A full bloom of tiny white flowers in its heart!! Such magic brings tears to my eyes and also a hope that we are all more that we think we could be....
Life!
Monday, February 3, 2025
Solo walks (Neem & Peepal)
Solo walks when one is deeply immersed in conversing with the self...without any expectations of any response or understanding but just patiently moving...one step at a time.
Maybe this is not the time where it's conversations taking place, rather, one is tuned to the inner landscape of one's heart and is listening !
The agony, the pride, the path, the past; recall of the times where such conversations became a narration of the past and are heard in a different light. Of that of trust, journey and life's nature were it would just want to keep seeking more life...
Such rare events where the heart is at ease!

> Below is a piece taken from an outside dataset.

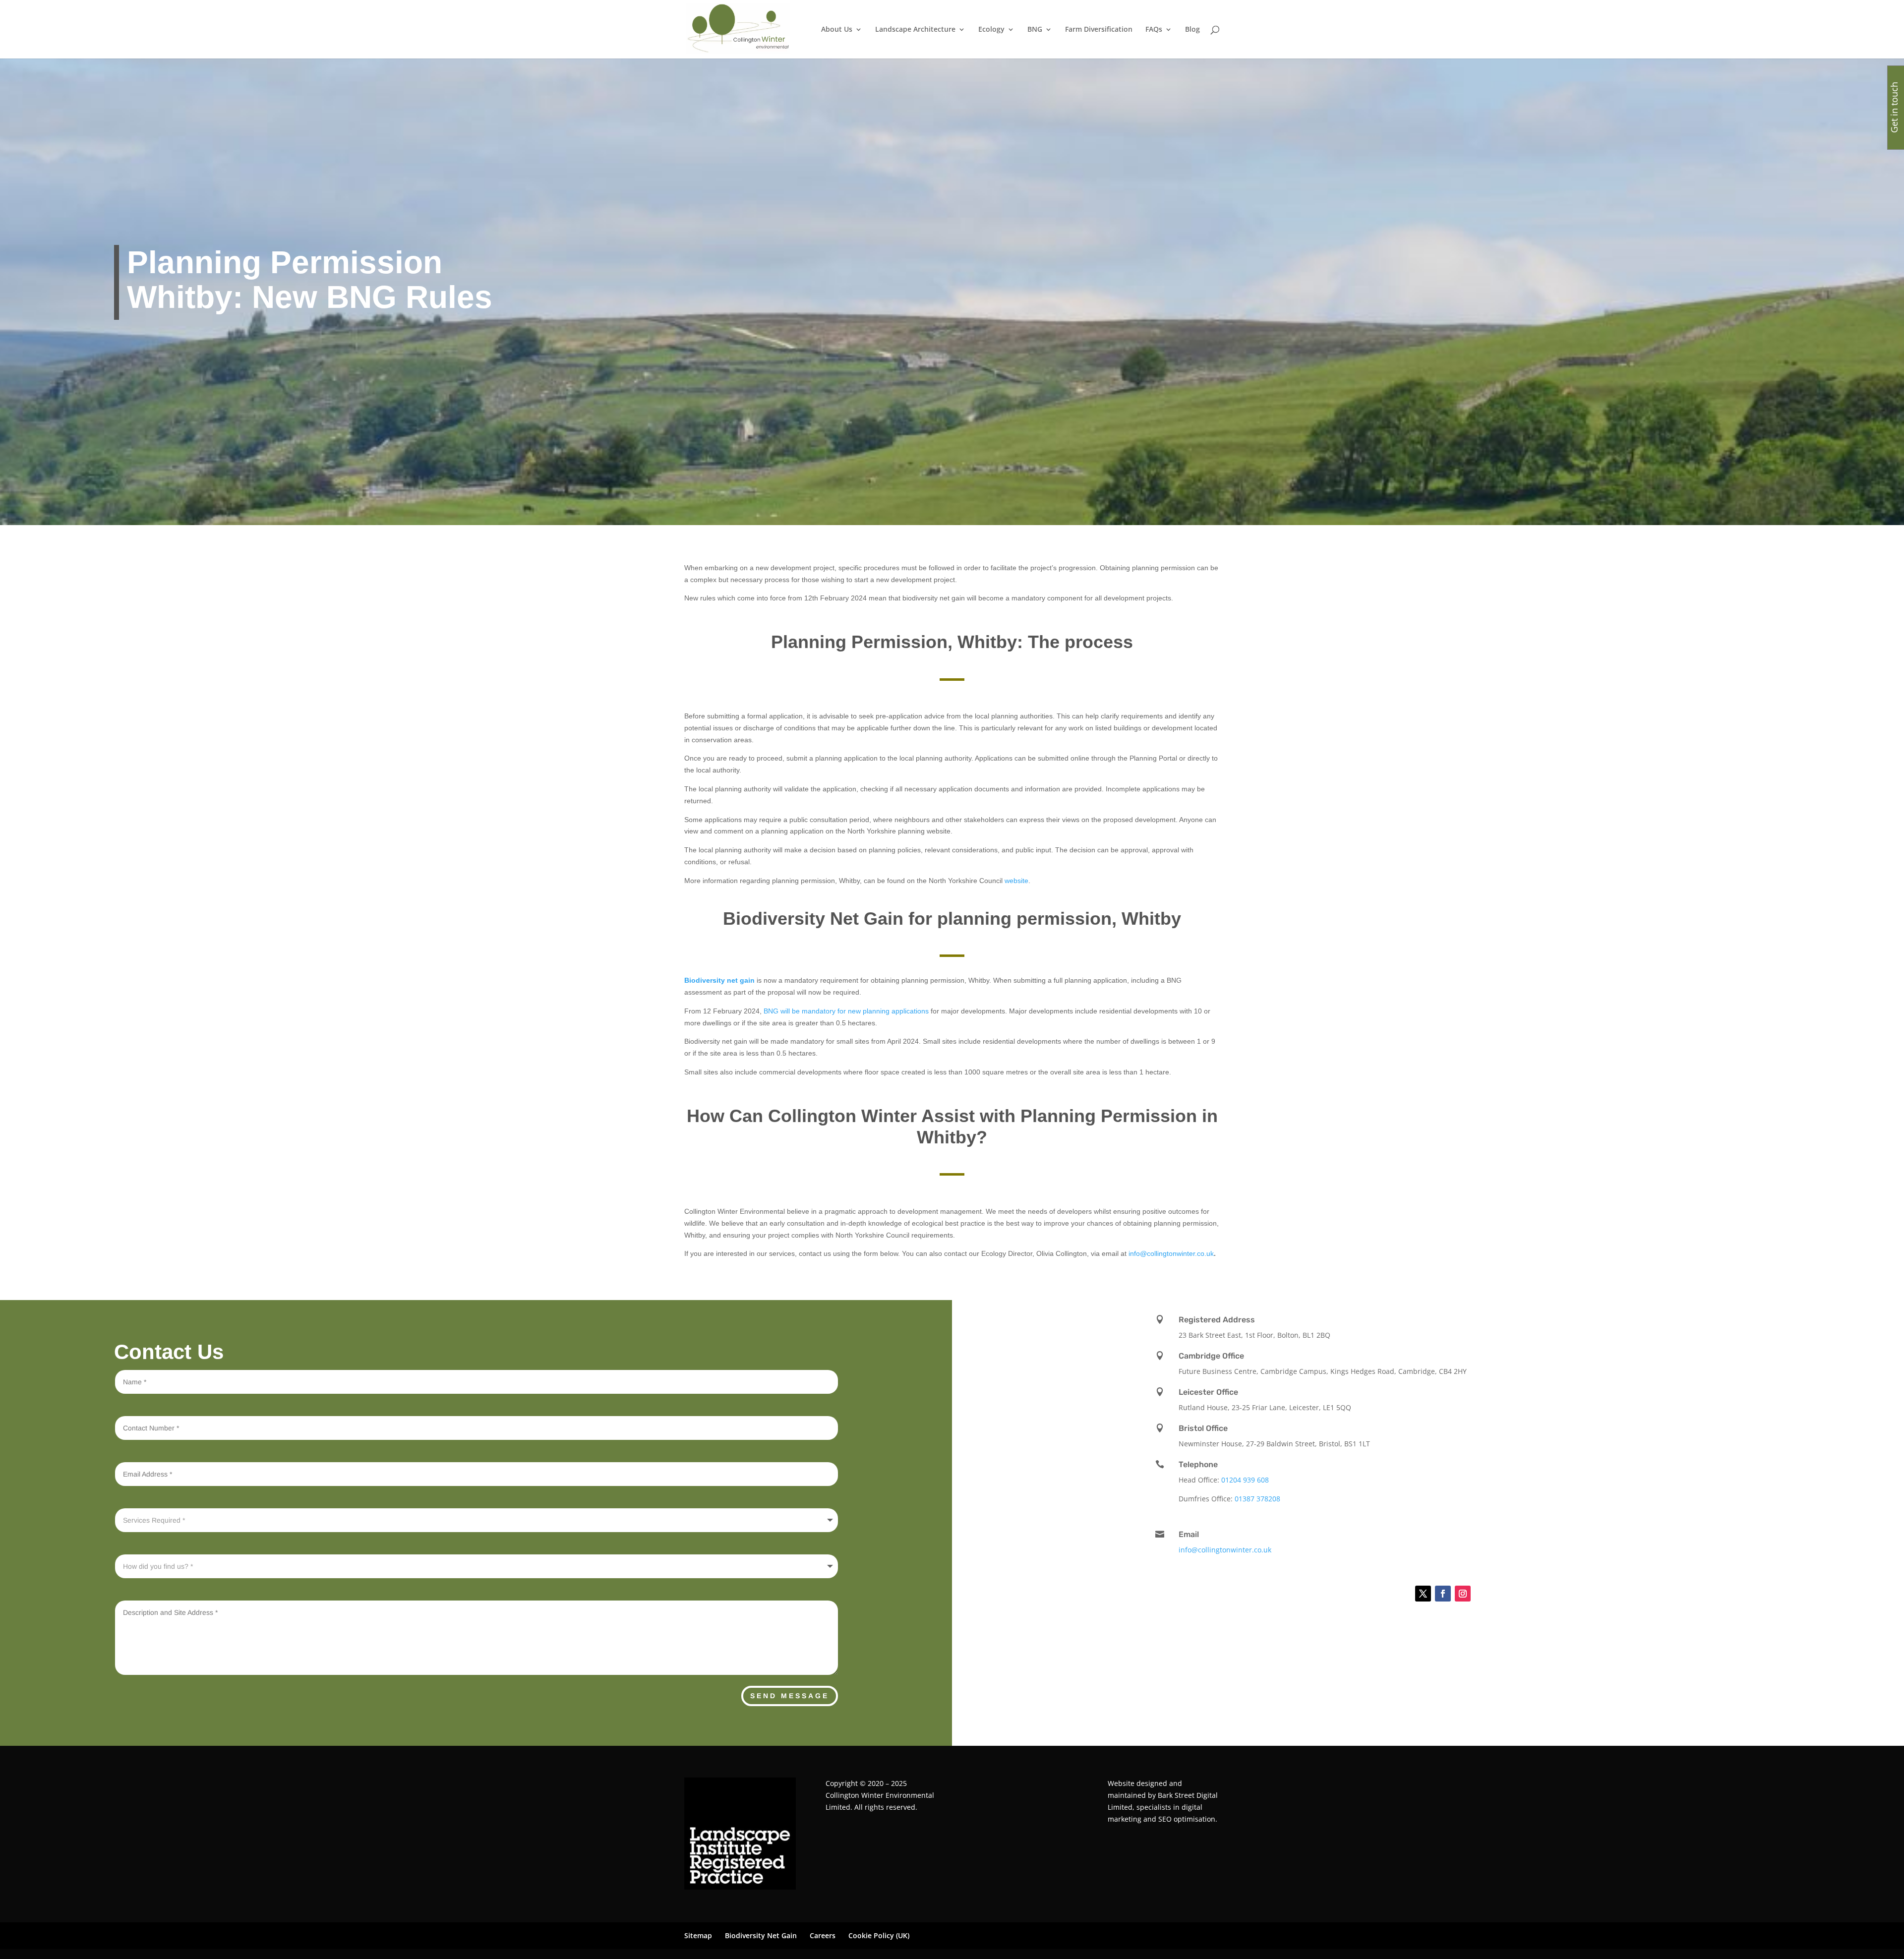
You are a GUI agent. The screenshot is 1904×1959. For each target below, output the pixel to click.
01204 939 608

Don't know if it's the bond that it has developed while being amidst the nature or is it an escape from the clamor of human interaction...
The curiosity gets kindled in the slightest of movement ..be it the leaves rattling, water rippling or winds whispering. Each embracing my presence with it's own and I would pause. With a childlike awe and heart beat racing I would look for signs, probably, finding solutions to riddles of my mind.
And then will move forward...one step at a time.
Would encounter dogs frolicking with a freshly uprooted tender coconut sapling and about half a distance ahead, these two baby trees (my most favourite) The Peeple and Neem, standing upright, bathed in the soft glow of the dusk, shining effortlessly as if Life in it's stillness is also a Celebration....of within.
Sunday, February 2, 2025
Timing
"No wild animal has ever participated in a should. What you know to do is deeper than that"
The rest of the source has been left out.